▶ _Document text_
>> start

Walsh draws on multiple fields in an attempt to root out the source of humanity’s denial and ignorance toward existential risks.

Just as the definitions for each existential risk discussed prove uncertain by their very nature, the solutions Walsh proposes are inevitably muddied by the conflicting interests of our species. Making sense of the motivations behind the global scientific community or United States Government’s complicated relationship with nuclear weapons is no easy task; Walsh does wonders in unknotting the dizzying agendas fueling many of the existential risks explored in End Times.

Walsh draws on multiple fields in an attempt to root out the source of humanity’s denial and ignorance toward existential risks. Invoking psychological biases such as availability heuristic—our inclination toward putting the most value on what is most visible and immediate —and scope neglect, or our difficulty in empathizing with tragedies on a massive scale, End Times asserts that our seemingly indifferent attitude toward existential risk originates from an ingrained blunder in our reasoning.

When discussing man-made climate change, End Times delves into how economic models such as the “social discount rate” can explain why we “privilege the present over the future.” The interdisciplinary approach Walsh uses to capture the pervasive effects and influences behind existential risks never attempts to leave his readers behind; rather, Walsh’s accessible language attempts to inform the general reader of the multi-tiered nature of the issues he discusses.

At its core, End Times is a field guide to omnicide, or the self-induced extinction of our own species.

Thoroughly researched, the volume utilizes both studies and his experiences as a senior editor for TIME International to curtail the sensationalism bound to hover over any discussion on apocalyptic events. Whether it’s recounting how Barack Obama saved 2009 United Nations Framework Convention On Climate Change from a weeklong impasse or reporting on the 2003 SARS epidemic ravishing Hong Kong, Walsh exploits in international journalism adds a first-hand authority to his arguments. The interviews used in End Times provide both an unabashed look at the global ramifications of individuals like Donald Trump, and valuable insight into the unsettling trends of entire industries.

>> end

▶ _Collected data_
>> start

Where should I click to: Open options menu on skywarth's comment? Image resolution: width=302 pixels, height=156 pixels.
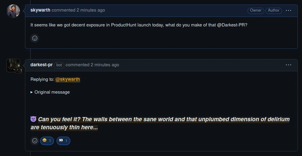tap(288, 10)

>> end

▶ _Problem set_
(a) Name the ideas from psychology and economics that the review of End Times says Walsh uses to explain how people think about existential risks.
(b) In one or two sentences, explain why the review of End Times says Walsh draws on both studies and his own experience as a senior editor for TIME International.
(c) Write the next paragraph of the review of End Times, picking up after its final sentence.

▶ _Replies_
(a)
- Availability heuristic
- Scope neglect
- The "social discount rate"

(b) He draws on both to hold back the sensationalism that tends to hang over any discussion of apocalyptic events. The review adds that his years in international journalism give his arguments first-hand authority.

(c)
At its core, End Times is a field guide to omnicide, or the self-induced extinction of our own species. Even when considering seemingly natural extinction events such as asteroids and supervolcanoes, Walsh stresses that humanity’s responses to these existential risks will determine our future on this planet. In fact, Walsh argues that “the most salient fact about existential risk [is that] it’s not about us [but rather] about our sons, daughters. . .all those unnamed billions, even trillions, who might come after them—but won’t, if our human story ends now.”

Despite the inevitable outcomes of certain risks such as climate change (which, Walsh claims, would create an increase in global temperature by several degrees even if all carbon emissions were to cease), End Times weaves hope into many of the challenges it presents. In describing his motivations behind writing End Times, Walsh professes a willingness to act as a catalyst for change by educating his readers of the role they play in the impending crisis: “ If I had one objective in writing this book, it’s that: wake people up. Wake them up to the reality of existential threats, whether from nature or the hand of man—and wake them up to the fact that we’re not helpless in the face of those threats.”

Purchase a copy of End Times: A Brief Guide to the End of the World here. For more information about Bryan Walsh, follow him at @bryanrwalsh.

Words: Aaron Tremper (Twitter: @aarontremper/Instagram: @tremperaaron)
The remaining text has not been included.